In just two years, how did Ducati go from having both a rider and the machinery capable of taking the championship with fifteen victories to struggling to finish in the top ten?
There is no doubt about it, 2013 was an absolute disaster for Ducati with many blaming the new bike for the poor results. In some ways to blame the bike is fair, it’s not as fast as the Aprilia or Kawasaki but neither was the 1198, especially towards the end of its cycle. One thing that’s often forgotten when criticising the bike, is that at the first round of 2013 in Phillip Island, Carlos Checa took the 1199 to pole position and that’s by far no easy feat.
That weekend Checa went on to suffer quite the injury, crashing out of fifth place, landing heavily on his shoulder. Reports suggest the Spaniard’s injury was later worsened in an incident during a karting event ahead of the second round at Aragon. Already a veteran at forty years old, Checa had taken a serious beating. It would be no lie to say - with the exception of that pole lap at Phillip Island - we did not see Carlos Checa at his best throughout the 2013 season. At Monza, Checa elected not to ride and it was from then onwards that it began to seem like the Spaniard had given up. Therefore, when the announcement of his retirement came at the final round in Jerez, it was of little surprise.
Had Checa been in form during 2013, could he have had a better season? He probably wouldn’t have been fighting for the title but regular top five finishes and a few podiums could have been achievable. Checa’s team mate, Ayrton Badovini scored just three points less on the Ducati than he did on a BMW the previous year and in terms of results his year on the Ducati was actually better. When Niccolo Canepa stepped in for Checa at Laguna Seca, he put the 1199 in the top five in practice and qualifying sessions. It could well be that the bike was not as bad as has been made out.

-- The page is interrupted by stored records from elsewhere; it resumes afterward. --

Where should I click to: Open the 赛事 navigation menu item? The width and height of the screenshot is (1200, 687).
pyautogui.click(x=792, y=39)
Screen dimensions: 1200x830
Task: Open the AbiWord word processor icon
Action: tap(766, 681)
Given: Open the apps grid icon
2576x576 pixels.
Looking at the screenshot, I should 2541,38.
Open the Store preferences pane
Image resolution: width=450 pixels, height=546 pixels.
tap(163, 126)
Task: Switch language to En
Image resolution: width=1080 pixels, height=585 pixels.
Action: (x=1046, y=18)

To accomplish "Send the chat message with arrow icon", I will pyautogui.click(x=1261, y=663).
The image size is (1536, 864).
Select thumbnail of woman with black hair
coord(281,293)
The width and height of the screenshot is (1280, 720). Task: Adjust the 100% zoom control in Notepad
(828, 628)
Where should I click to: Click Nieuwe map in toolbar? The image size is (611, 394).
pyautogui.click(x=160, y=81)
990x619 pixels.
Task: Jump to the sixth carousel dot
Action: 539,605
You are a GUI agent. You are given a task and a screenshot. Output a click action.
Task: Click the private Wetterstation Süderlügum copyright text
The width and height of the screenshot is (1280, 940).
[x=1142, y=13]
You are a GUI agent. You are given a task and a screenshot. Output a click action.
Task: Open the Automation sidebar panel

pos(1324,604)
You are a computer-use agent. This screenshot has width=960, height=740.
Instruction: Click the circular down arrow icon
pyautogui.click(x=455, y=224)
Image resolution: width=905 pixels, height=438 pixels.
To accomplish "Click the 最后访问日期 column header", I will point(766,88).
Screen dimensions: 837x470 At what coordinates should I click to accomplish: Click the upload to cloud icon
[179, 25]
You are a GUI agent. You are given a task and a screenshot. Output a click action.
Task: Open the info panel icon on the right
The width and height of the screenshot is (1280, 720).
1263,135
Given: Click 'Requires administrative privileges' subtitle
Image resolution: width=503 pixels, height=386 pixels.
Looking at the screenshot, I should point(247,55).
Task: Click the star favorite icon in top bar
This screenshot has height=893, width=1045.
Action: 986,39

Take the bike out of the equation for a moment and place the fault of Ducati’s 2013 misery at the foot of the riders. An off-form, beaten-up Carlos Checa and Ayrton Badovini, who has a record for crashing and has never really made a mark in the series despite 2013 being his fourth full season. Would they have achieved different results on another bike?
Add to that the Italian press reports suggesting friction between the Alstare team and Bologna factory and there is no recipe for success whatsoever.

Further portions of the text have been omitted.